Si tratta di valori costituzionali già trasfusi nella legge del lavoro (confronta art. 7 della legge 31 dicembre 1977, n. 903 che ha concesso anche al padre l'astensione facoltativa dal lavoro, che la legge n. 1204 del 1971 prevedeva soltanto per la madre durante il primo anno di vita del bambino), che la Corte ha esteso ad altri diritti (astensione obbligatoria dal lavoro e <riposi>), sempre nell'ipotesi in cui la madre o non ci fosse o fosse comunque impossibilitata a prestare assistenza al neonato (sentenza 19 gennaio 1987, n. 1).
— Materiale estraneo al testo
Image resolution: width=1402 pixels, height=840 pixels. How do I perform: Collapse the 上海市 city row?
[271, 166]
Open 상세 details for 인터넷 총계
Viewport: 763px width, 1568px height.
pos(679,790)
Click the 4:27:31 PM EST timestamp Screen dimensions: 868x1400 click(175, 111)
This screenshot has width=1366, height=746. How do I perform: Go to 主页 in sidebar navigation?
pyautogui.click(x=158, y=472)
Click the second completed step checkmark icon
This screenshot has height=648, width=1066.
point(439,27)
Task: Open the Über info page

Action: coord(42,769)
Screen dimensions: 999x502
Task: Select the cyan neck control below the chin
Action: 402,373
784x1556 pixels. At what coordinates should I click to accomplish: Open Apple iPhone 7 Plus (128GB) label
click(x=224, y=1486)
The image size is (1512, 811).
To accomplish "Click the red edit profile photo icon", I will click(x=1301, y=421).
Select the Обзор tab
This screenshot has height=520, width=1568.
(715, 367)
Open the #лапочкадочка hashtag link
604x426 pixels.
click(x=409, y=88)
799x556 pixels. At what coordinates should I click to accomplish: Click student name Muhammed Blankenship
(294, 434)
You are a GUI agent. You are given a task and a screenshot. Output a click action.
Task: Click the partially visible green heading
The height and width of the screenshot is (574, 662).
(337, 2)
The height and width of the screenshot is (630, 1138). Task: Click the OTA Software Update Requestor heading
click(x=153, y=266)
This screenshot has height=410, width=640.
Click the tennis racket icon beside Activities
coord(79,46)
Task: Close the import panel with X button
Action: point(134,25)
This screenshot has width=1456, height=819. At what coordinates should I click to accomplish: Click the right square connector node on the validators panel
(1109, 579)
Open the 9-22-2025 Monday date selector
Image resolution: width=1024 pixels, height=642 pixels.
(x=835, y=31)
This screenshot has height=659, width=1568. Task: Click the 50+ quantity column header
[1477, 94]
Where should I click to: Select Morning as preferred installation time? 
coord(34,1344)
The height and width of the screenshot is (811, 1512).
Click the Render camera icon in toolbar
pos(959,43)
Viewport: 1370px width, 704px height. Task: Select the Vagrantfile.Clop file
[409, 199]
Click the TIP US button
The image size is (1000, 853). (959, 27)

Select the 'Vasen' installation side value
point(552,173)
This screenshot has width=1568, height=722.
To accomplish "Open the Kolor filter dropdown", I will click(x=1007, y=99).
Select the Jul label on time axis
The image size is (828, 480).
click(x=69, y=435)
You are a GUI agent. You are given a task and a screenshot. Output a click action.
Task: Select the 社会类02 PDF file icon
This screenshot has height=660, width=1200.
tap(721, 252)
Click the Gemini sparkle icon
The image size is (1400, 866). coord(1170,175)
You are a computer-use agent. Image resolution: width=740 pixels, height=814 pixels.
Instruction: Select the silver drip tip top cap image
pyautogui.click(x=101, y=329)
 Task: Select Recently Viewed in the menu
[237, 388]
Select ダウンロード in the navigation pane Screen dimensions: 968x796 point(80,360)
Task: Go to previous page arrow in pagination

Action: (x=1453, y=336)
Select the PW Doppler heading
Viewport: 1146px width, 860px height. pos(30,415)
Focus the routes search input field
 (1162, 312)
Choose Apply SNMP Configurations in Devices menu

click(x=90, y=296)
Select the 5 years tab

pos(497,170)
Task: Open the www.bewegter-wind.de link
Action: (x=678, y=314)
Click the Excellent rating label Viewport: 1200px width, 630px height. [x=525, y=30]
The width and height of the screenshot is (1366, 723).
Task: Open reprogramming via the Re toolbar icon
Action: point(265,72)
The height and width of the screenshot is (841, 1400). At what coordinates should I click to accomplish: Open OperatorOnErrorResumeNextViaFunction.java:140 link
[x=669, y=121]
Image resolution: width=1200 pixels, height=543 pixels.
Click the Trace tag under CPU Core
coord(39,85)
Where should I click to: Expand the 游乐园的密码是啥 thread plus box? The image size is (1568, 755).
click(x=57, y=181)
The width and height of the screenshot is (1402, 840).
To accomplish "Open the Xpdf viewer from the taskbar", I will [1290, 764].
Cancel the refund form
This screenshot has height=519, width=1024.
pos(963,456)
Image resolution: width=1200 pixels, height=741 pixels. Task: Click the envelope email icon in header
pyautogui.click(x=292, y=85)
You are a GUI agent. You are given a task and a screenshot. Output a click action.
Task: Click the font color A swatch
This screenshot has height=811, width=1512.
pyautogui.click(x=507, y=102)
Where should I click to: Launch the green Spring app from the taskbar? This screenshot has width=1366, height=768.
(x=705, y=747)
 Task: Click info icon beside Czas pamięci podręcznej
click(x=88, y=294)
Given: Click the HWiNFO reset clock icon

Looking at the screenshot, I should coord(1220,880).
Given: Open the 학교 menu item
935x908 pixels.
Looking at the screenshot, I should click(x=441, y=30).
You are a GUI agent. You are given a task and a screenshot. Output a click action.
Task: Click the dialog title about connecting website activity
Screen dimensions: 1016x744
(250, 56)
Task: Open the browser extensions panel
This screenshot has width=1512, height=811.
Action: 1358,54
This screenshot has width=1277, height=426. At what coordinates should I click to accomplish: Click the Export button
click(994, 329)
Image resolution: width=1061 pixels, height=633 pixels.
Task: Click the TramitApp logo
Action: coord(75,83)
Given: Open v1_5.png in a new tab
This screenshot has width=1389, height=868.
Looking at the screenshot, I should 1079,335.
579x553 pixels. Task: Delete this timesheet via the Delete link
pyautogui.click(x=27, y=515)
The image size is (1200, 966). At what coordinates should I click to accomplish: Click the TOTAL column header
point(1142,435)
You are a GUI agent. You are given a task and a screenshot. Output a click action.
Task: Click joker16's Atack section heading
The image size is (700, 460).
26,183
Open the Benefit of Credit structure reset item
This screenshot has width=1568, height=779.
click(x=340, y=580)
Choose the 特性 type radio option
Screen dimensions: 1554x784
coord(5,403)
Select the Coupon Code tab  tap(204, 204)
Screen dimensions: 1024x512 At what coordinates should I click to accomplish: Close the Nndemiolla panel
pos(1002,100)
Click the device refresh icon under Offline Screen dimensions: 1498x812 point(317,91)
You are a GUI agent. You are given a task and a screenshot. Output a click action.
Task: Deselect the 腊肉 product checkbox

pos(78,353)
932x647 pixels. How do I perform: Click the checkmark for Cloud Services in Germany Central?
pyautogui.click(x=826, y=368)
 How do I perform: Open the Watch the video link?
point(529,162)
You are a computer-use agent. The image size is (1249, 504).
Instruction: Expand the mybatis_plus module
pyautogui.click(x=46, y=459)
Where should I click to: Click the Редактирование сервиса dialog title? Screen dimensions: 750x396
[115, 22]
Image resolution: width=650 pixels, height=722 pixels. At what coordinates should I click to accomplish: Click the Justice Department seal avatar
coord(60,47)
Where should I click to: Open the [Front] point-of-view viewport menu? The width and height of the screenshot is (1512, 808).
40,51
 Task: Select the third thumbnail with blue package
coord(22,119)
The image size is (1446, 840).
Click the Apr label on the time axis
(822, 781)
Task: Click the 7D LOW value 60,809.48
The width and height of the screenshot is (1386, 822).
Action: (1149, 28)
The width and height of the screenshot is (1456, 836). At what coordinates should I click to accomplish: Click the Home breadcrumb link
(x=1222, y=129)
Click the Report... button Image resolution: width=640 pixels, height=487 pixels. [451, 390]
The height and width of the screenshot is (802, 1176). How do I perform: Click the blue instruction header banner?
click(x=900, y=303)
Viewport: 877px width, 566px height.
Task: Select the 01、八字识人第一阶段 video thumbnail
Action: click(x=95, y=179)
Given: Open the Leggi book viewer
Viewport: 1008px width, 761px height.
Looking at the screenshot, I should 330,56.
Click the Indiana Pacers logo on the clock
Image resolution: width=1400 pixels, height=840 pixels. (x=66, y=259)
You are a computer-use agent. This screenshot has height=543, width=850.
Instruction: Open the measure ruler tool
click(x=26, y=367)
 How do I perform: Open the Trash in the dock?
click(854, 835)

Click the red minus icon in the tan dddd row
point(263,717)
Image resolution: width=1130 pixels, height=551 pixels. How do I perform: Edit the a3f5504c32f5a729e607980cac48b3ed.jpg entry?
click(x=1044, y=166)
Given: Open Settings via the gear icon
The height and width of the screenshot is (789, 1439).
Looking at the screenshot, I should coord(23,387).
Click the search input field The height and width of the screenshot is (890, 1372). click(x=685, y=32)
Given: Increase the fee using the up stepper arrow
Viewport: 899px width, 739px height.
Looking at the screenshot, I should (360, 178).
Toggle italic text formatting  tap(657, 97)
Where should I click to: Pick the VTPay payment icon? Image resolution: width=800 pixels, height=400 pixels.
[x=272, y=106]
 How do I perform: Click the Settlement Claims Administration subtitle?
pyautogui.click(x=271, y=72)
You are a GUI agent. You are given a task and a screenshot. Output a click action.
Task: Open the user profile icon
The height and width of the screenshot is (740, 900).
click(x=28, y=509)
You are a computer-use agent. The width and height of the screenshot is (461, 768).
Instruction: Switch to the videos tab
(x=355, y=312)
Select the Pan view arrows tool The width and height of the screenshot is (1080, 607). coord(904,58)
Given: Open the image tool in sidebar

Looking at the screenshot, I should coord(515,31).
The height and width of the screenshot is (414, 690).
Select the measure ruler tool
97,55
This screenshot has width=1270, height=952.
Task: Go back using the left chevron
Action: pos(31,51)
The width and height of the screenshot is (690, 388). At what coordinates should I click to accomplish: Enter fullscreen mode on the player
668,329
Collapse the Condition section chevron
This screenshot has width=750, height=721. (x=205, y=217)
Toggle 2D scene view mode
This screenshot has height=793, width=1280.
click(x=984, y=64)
La stessa ratio costituzionale che ha ispirato alla Corte le dette estensioni deve ora giustificare, in analoga situazione, l'estensione al padre della provvidenza della detenzione domiciliare, quando la madre sia assolutamente impossibilitata a dare assistenza al neonato nei primi mesi di vita.

PER QUESTI MOTIVI

LA CORTE COSTITUZIONALE

dichiara l'illegittimità costituzionale dell'art. 47-ter, primo comma, n. 1, della legge 26 luglio 1975, n. 354 (Norme sull'ordinamento penitenziario e sulla esecuzione delle misure privative e limitative della libertà), così come aggiunto dall'art. 13 della legge 10 ottobre 1986, n. 663 (Modifiche alla legge sull'ordinamento penitenziario e sulla esecuzione delle misure privative e limitative della libertà), nella parte in cui non prevede che la detenzione domiciliare, concedibile alla madre di prole di età inferiore a tre anni con lei convivente, possa essere concessa, nelle stesse condizioni, anche al padre detenuto, qualora la madre sia deceduta o altrimenti assolutamente impossibilitata a dare assistenza alla prole.

Così deciso in Roma, nella sede della Corte costituzionale, Palazzo della Consulta, il 04/04/90.

Francesco SAJA, PRESIDENTE

Ettore GALLO, REDATTORE

Depositata in cancelleria il 13/04/90.